Cela s’explique par le fait que nous ne surpondérons pas aux Etats-Unis des secteurs de façon marquée en ce moment. Cela au contraire de l’Europe où nous surpondérons plus grandes banques françaises et allemandes actives à l’échelle nationale ou internationale. Aux Etats-Unis, il n'y a pas de secteurs que nous surpondérons de manière significative, bien que nous ayons favorisé les secteurs financier, aérien et automobile, et que nous soyons prudents à l'égard des secteurs liés à l'immobilier. Nous ne faisons pas pour autant de pari actif contre les Etats-Unis sur le plan macroéconomique. Il ne faut pas interpréter cela de cette manière.

Pourquoi surpondérez-vous des grandes banques européennes, alors que l’on entend souvent parler des risques liés à l’immobilier commercial ainsi que des critiques à propos de la surrèglementation du secteur bancaire en Europe?

Il faut distinguer ici entre les Etats-Unis et l’Europe. Aux Etats-Unis, ce sont surtout certaines banques régionales américaines qui inquiètent une partie de la communauté des investisseurs. En fait, nous sous-pondérons les banques régionales américaines au profit des six grandes banques américaines. En Europe, les grandes banques actives sur le plan national offrent des valeurs plus attrayantes en ce moment. 

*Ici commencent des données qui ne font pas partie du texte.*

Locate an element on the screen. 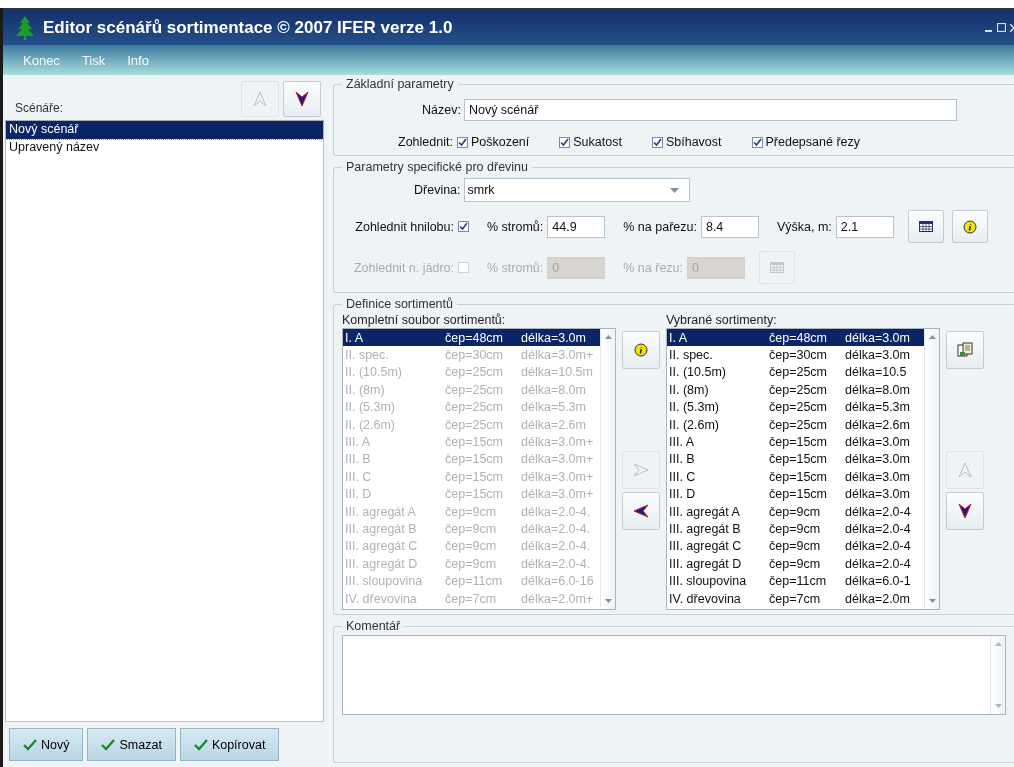 This screenshot has width=1014, height=767. list-item: I. A čep=48cm délka=3.0m is located at coordinates (796, 338).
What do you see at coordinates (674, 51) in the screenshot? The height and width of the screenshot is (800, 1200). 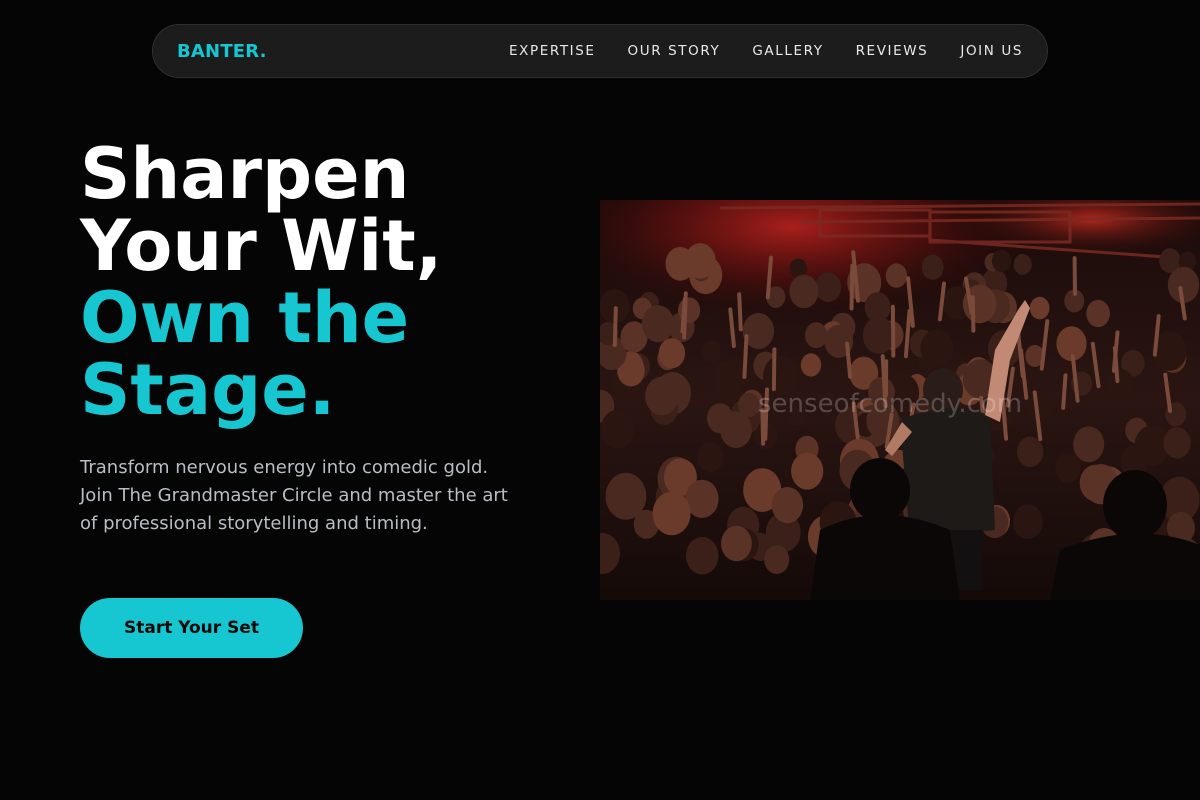 I see `nav-link-our-story: OUR STORY` at bounding box center [674, 51].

Et qu’en est-il de la réglementation du secteur?

La régulation ne doit pas être vue uniquement sous l’angle de la contrainte. Pour nous, en tant qu’investisseurs obligataires, une régulation plus stricte nous est même favorable. Une régulation plus stricte tend à être favorable aux détenteurs d’obligations, alors que c’est moins le cas pour les détenteurs d’actions.